|M.Sc Student||Shtukmaster Stella|
|Subject||The Effect of an Aqueous Extract of Teucrium Polium on|
|Department||Department of Medicine||Supervisors||Professor Emeritus Moshe Gavish|
|Professor Arieh Bomzon|
|Full Thesis text - in Hebrew|
Introduction: Teucrium polium is a deciduous plant, which widely distributed in the hills and deserts of Mediterranean countries and has been used for over 2000 years in traditional medicine to treat various liver diseases. Glutathione is an important intracellular antioxidant which exists in two forms: GSH - reduced form and GSSG - oxidized form.Glutathione is found almost exclusively in its reduced form and the ratio of reduced to oxidized glutathione is ~ 500/1. This ratio is maintained by an intracellular glutathione cycle in which the enzyme glutathione peroxidase converts reduced glutathione to its oxidized form, and the enzyme glutathione reductase reduces the oxidized form resulting in restoration of reduced glutathione. Aqueous and alcoholic extracts of T. polium possess antioxidant activity, with several studies showing that it can suppress Fe²+- induced lipid peroxidation. In chronic liver diseases, such as cholestastis and cirrhosis, intrahepatic glutathione levels are depleted. Moreover, there are no laboratory data on the effect of aqueous extract of T. polium on intracellular glutathione levels and its intracellular homeostasis.
Hypothesis: Aqueous extracts of T. polium possesses antioxidant activity by virtue of its ability to enhance the total and reduced intracellular glutathione levels by augmenting glutathione peroxidase and glutathione reductase activity.
Methods: The effects of various concentrations (0.01 - 1 mg/mL) of aqueous extract of T. polium was assessed in cultured HepG2 cells following 24 hours incubation on (1) cell integrity using (a) trypan blue exclusion assay, (b) di-methylthiazol-2yl]-2,5-diphenyl-tetrazoliumbromide (MTT) assay, (c) lactate dehydrogenase (LDH) assay; (2) glutathione redox state; and (3) glutathione peroxidase and glutathione reductase activities.

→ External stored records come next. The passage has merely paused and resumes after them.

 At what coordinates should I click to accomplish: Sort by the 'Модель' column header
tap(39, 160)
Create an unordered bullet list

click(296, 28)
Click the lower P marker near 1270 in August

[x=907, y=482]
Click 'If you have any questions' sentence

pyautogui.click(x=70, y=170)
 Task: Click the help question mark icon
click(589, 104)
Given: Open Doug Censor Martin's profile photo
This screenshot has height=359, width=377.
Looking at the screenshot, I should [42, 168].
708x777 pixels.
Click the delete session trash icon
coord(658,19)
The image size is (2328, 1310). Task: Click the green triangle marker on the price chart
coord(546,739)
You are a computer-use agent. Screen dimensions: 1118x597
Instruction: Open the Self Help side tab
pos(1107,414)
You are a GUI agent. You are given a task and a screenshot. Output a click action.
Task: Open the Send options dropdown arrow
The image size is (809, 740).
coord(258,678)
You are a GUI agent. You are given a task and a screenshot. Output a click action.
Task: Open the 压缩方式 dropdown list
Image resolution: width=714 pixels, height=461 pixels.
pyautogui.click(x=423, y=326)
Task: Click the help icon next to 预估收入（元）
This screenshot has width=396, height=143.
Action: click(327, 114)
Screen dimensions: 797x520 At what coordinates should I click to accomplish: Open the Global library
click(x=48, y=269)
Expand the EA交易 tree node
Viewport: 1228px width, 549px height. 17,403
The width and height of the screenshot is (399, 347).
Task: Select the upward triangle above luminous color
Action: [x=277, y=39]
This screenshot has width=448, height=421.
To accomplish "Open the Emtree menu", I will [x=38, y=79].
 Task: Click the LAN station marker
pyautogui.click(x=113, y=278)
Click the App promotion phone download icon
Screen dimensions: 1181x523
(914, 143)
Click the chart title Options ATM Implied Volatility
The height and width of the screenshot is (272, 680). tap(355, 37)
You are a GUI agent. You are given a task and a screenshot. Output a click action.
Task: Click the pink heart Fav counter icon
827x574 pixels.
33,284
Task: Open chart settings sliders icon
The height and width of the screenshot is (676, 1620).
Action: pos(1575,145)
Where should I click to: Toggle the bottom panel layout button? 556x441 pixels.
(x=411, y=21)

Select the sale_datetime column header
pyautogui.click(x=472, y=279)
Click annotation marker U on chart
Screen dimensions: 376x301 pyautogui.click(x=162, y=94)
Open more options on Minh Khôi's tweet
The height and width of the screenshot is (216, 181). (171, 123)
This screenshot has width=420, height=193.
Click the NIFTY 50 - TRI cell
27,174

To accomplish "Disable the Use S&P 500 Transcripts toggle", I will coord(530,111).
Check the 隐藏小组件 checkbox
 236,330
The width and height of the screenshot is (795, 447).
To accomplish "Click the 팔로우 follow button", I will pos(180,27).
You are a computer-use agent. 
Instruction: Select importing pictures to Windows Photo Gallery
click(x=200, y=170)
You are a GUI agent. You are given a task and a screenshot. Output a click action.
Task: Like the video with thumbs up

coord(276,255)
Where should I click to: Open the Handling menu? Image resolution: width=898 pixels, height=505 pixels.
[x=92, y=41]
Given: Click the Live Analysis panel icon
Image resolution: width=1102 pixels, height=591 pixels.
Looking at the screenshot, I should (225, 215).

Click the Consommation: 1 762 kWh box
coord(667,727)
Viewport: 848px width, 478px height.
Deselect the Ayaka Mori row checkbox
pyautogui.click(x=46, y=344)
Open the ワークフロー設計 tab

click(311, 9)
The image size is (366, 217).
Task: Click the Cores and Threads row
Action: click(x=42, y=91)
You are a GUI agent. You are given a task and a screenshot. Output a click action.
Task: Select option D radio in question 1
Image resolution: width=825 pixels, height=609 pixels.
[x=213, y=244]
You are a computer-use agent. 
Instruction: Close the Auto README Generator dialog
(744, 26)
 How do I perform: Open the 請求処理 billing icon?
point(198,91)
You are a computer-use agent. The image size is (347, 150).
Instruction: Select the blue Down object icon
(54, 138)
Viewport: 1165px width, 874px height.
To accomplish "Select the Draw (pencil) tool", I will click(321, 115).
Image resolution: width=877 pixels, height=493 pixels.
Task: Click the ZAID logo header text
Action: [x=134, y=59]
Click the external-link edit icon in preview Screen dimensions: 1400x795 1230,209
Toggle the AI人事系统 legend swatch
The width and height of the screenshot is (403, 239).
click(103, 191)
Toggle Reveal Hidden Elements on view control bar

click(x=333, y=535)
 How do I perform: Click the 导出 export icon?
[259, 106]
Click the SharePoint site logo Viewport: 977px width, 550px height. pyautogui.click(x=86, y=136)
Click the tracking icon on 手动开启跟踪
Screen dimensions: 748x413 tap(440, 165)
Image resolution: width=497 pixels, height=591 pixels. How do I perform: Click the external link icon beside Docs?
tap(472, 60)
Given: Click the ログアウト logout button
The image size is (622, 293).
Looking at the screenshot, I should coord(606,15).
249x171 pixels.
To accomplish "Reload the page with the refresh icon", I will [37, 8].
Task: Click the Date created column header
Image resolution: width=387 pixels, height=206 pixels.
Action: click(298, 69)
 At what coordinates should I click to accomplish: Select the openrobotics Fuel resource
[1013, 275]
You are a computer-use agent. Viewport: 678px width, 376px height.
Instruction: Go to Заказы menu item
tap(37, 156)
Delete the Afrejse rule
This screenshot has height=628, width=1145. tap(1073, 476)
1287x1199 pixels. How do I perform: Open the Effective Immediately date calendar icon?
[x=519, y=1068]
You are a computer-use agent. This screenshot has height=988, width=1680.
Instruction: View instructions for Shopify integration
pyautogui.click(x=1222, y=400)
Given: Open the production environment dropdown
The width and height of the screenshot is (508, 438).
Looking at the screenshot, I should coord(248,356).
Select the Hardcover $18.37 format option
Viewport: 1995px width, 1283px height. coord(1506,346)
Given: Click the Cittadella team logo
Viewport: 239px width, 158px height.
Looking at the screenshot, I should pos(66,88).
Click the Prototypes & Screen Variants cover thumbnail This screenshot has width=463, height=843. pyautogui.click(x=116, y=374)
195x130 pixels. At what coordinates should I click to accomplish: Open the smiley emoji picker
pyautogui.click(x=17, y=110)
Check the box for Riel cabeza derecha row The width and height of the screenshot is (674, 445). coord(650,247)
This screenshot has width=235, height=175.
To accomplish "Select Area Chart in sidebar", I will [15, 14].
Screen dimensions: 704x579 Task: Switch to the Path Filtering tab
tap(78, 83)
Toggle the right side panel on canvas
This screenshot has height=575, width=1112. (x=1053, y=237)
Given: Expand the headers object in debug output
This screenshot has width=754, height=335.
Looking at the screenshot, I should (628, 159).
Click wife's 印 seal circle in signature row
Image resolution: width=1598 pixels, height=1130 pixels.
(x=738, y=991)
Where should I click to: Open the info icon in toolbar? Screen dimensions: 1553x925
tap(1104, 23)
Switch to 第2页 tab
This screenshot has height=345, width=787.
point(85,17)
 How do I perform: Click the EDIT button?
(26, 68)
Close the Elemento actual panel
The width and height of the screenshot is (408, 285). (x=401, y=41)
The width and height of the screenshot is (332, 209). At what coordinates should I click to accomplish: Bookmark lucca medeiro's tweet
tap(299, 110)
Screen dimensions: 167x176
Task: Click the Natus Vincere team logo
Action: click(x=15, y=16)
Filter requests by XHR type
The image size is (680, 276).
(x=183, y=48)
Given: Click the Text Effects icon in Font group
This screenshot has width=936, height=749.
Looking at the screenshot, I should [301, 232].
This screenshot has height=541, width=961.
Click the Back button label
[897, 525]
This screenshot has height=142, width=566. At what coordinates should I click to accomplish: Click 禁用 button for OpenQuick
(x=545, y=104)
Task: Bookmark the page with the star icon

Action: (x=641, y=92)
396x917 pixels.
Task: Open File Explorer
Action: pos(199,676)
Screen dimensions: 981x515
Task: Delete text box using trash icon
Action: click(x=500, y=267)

Results: low concentrations 0.01 - 0.25 mg/mL of T. polium extract had no effect on cell integrity. At higher concentrations 0.75 - 1 mg/mL, the extract was toxic to cells because it inhibited mitochondrial respiration and increased cellular LDH efflux. At concentrations of 0.375 mg/mL and 0.5 mg/mL, the extract significantly increased the intracellular levels of total and reduced glutathione and had no effect on intracellular amounts of oxidized glutathione. Because the extract increased the reduced glutathione levels without affecting oxidized glutathione levels, the GSH/GSSG ratio increased. The three concentrations of the extract did not alter the activities of glutathione peroxidase and glutathione reductase.
Discussion: These data indicate that the mechanism of the hepatoprotective properties of aqueous extracts of T. polium may be, in part, due to enhancement of intracellular glutathione levels.